第二・五章 ハカセ

 

 初めに聞こえてきたのは多分、鳥のさえずりだった。 

 なんだか、陽だまりの真ん中にいるみたいだ。体が温かくて心地良い。

 風が頬をくすぐり、髪を撫で、花の香りが鼻腔びこうで踊る。

 目蓋の裏に赤みがさしていく。口の中に苦味を感じてもごもごする。

 ほこりかぶっていた意識がゆっくりと覚醒し、重い目蓋から少し光が漏れる。

 手庇しながら目を何度か瞬くと、一面の青天井が酔眼すいがんに映った。

 夢見心地のまま悠々と上体を起こす。

 視界に広がったのは、一面の花畑とそこで戯れる蝶たちの、花鳥風月を絵に書いたような光景だった。

 ……ここは――


「おはよう。
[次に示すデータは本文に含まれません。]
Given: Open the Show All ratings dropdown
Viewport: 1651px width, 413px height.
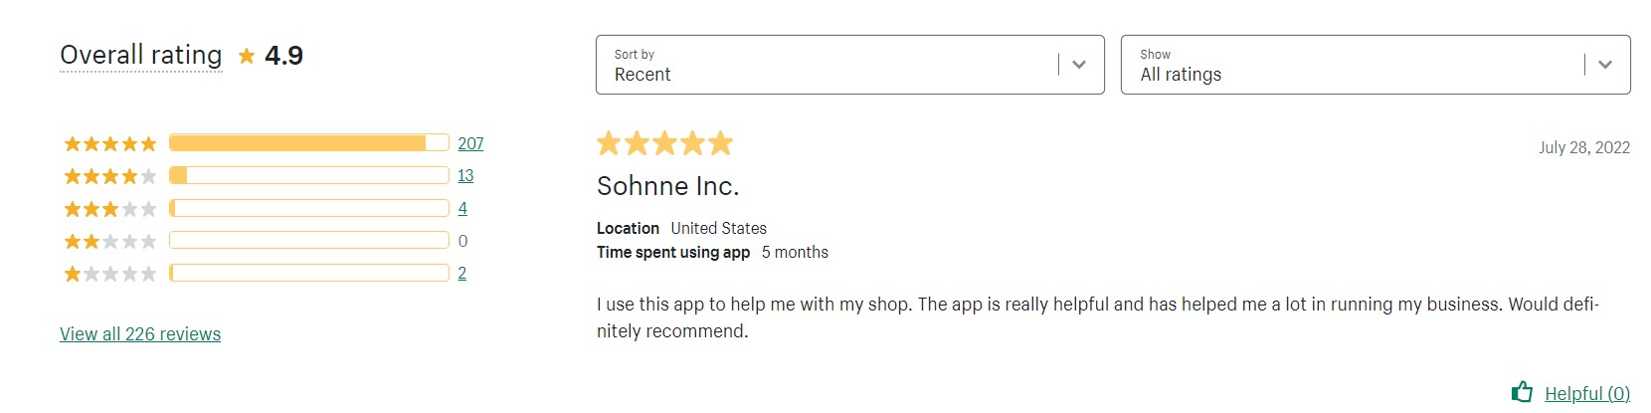Looking at the screenshot, I should point(1376,65).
ずいぶん寝てたけど、体の調子はどうだい?」


 ふと、春風が春嵐に変わり、空耳を思い違うほど軽やかな声が耳に届いた。

 振り向くと、老齢の手弱女たおやめと視線が合った。

 木枯らしのような色合いのブラウスは長めの袖が巻き上げられ、手首にはアンティークの腕時計が着けられている。上から羽織られた長白衣は突風に誘われ、展翅てんしのように膨らんでいる。タックインしているロングパンツは、カジュアルシューズと合わさって脚の全容を一切見せない。

 しなやかで細い手と痩せこけた頬は、老樹のような年輪が刻まれているが、ハリのある白髪は娥娥ががたる粧いで、筋の通った鼻は英明さを感じさせる。特に、ぎょろりと開かれた両眼は玲瓏れいろうと光が灯っていて、精華を捉えて離さない若々しさの圧を感じる。

 見た目は老女でありながら、佇まいは淑女であり、瞳の輝きは少女の其れに近しい。

 アンバランスでありながら絶対の存在感。 

 今すぐこの世の終わりが来たとしても、恐らく彼女は幽邃ゆうすいとしたまま微笑を浮かべているだろう。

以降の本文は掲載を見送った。